-------- Extracted records --------
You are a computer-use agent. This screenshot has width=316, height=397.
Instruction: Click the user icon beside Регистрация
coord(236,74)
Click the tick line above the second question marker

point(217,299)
--------
• Task instructions:
Express the records above as a JSON list of strings, one string per line, leaving out blank lines.

• Written answer:
[
  "You are a computer-use agent. This screenshot has width=316, height=397.",
  "Instruction: Click the user icon beside Регистрация",
  "coord(236,74)",
  "Click the tick line above the second question marker",
  "point(217,299)"
]